• STORED DATA
┌──

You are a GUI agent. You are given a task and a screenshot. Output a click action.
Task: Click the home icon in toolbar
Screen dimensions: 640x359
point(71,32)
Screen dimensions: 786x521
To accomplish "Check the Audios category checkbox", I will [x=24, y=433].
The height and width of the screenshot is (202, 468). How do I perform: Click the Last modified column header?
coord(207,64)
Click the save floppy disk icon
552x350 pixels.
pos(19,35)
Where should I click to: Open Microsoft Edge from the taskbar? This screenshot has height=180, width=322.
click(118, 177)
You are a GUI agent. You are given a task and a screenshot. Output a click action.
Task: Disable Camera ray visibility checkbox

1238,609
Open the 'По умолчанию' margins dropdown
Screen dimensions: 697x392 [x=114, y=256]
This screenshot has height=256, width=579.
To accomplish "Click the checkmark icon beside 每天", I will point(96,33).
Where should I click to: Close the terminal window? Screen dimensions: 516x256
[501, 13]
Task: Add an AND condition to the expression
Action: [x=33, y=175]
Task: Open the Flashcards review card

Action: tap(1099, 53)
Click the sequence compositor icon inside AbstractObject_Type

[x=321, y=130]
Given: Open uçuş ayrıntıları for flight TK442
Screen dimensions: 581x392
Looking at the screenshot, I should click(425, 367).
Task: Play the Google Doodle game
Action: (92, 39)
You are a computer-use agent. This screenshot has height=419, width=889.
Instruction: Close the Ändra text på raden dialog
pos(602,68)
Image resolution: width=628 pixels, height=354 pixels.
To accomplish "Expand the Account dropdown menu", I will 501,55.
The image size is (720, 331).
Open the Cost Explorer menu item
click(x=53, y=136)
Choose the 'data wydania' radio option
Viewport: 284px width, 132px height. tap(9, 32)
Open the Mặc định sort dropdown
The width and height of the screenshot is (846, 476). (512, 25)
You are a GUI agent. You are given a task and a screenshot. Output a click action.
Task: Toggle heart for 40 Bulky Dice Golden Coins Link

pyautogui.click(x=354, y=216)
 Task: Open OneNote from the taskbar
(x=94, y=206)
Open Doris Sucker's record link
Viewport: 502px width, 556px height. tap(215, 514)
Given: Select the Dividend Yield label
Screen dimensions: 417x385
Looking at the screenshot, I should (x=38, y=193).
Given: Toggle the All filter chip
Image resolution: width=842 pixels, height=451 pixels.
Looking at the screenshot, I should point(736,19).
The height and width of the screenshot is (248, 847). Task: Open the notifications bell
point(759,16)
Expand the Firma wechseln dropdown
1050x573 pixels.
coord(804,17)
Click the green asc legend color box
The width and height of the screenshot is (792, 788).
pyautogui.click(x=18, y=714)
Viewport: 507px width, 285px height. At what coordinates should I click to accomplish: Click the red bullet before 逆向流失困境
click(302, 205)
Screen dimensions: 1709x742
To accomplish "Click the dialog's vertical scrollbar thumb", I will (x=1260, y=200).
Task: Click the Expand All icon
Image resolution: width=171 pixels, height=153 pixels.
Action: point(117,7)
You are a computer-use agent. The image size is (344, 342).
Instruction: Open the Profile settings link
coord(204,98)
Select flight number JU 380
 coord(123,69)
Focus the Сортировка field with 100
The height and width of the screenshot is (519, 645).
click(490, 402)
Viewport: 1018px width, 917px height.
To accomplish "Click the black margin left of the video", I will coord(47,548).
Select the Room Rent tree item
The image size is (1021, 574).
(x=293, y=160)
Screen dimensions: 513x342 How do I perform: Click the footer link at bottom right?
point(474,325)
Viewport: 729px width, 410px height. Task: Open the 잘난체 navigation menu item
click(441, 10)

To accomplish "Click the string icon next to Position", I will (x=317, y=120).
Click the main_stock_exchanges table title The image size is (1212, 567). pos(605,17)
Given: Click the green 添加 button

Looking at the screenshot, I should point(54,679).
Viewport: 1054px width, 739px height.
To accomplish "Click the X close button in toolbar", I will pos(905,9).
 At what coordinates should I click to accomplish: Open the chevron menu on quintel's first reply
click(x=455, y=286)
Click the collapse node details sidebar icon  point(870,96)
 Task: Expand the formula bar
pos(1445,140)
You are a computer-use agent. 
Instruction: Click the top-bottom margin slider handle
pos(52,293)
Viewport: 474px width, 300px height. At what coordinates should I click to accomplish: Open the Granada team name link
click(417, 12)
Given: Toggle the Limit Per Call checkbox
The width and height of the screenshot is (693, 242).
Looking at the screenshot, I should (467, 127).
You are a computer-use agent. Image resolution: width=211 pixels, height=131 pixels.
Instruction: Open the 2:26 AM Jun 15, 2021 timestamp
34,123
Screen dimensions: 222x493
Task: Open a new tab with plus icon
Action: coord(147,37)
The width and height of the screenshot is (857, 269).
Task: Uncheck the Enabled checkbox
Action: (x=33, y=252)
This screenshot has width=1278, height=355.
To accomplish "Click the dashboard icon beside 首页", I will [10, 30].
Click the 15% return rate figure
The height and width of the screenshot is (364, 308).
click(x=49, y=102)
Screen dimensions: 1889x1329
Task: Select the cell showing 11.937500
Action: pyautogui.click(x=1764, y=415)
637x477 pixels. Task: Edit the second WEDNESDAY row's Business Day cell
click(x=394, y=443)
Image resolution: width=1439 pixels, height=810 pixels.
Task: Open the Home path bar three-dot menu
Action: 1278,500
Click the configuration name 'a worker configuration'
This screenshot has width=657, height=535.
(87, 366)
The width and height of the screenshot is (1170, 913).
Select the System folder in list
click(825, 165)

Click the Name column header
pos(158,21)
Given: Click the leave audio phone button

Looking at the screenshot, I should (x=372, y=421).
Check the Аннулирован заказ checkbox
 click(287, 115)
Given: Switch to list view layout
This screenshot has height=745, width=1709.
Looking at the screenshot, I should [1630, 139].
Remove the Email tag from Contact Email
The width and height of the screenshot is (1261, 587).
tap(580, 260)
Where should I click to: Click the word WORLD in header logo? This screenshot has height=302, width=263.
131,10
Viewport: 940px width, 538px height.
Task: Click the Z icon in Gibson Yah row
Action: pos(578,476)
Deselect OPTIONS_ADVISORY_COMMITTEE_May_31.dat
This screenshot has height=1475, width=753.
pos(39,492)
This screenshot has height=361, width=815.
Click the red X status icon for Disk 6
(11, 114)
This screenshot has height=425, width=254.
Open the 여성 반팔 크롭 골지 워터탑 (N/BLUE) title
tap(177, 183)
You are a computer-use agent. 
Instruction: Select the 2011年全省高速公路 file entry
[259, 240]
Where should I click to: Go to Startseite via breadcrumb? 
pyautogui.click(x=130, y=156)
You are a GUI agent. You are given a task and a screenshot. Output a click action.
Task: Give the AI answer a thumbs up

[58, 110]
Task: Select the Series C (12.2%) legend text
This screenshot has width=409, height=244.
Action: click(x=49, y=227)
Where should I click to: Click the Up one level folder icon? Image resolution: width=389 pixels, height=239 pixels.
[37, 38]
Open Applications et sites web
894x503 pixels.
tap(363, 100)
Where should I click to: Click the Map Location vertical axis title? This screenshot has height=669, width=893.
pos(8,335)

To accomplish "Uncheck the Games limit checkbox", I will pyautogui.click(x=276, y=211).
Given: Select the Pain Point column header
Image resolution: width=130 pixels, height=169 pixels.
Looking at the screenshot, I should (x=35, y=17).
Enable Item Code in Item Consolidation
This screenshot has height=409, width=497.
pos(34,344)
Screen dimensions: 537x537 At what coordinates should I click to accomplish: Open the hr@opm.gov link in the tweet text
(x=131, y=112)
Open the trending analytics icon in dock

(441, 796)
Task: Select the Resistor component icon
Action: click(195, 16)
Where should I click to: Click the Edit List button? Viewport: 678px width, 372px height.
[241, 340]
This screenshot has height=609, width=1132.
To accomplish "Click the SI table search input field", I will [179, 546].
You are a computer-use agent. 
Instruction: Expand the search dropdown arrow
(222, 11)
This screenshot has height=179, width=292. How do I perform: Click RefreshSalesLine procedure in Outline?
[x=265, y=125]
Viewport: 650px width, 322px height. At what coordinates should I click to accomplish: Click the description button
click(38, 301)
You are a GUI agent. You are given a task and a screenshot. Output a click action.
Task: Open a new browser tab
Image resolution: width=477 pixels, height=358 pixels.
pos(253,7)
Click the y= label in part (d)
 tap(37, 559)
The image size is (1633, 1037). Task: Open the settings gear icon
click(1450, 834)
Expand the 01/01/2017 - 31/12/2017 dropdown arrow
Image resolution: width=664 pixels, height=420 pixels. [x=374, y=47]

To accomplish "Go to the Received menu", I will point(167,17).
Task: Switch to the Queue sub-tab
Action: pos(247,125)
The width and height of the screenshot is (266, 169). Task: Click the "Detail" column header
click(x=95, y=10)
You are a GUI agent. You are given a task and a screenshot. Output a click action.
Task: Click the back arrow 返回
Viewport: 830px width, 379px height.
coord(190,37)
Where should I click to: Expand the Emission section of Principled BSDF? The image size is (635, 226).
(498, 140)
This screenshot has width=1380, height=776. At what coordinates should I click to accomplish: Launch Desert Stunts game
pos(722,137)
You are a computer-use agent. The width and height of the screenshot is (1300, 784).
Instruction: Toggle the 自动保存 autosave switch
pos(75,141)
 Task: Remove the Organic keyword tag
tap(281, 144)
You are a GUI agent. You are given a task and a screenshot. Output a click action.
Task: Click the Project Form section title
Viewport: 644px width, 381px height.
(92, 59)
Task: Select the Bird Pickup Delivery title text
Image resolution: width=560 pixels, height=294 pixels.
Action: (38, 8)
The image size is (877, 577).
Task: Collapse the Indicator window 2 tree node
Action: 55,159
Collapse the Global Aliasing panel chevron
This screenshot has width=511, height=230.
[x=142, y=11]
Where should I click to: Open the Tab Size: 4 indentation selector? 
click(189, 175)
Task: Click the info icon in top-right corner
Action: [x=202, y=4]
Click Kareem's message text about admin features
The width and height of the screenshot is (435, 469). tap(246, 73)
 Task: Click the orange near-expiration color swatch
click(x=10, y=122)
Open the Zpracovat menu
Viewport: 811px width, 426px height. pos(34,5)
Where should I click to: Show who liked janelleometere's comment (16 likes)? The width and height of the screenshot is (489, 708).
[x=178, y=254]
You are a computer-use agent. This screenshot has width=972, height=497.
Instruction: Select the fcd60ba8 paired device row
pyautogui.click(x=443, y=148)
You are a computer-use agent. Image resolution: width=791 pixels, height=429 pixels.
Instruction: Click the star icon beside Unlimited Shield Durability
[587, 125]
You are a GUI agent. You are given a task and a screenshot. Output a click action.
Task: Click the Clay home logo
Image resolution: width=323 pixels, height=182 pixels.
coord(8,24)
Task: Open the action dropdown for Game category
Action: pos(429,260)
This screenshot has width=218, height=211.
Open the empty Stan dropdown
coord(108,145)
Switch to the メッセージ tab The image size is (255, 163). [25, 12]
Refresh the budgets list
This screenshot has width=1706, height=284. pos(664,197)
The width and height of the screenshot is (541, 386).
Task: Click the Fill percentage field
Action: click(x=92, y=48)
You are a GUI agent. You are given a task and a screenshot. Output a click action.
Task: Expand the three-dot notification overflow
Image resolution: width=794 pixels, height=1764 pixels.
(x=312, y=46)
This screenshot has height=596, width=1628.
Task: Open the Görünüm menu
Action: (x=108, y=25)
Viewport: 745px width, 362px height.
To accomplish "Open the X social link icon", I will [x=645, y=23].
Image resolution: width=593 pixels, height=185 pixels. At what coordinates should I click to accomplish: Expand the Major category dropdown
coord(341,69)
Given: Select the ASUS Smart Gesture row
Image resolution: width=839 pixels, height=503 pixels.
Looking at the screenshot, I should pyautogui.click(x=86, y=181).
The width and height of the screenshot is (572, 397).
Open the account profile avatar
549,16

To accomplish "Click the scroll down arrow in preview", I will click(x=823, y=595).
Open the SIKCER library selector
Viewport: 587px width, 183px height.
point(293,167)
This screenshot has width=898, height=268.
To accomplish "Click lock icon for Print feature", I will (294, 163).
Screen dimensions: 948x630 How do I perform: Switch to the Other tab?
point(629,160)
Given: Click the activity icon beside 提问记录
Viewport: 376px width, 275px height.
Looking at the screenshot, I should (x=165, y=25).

└──

• ABOUT THIS EXERCISE
Above are the records; copy exactly the lines from the line with "Given: Open uçuş ayrıntıları for flight TK442" through the line with "has height=419, width=889.", both included.

• EXERCISE ANSWER
Given: Open uçuş ayrıntıları for flight TK442
Screen dimensions: 581x392
Looking at the screenshot, I should click(425, 367).
Task: Play the Google Doodle game
Action: (92, 39)
You are a computer-use agent. This screenshot has height=419, width=889.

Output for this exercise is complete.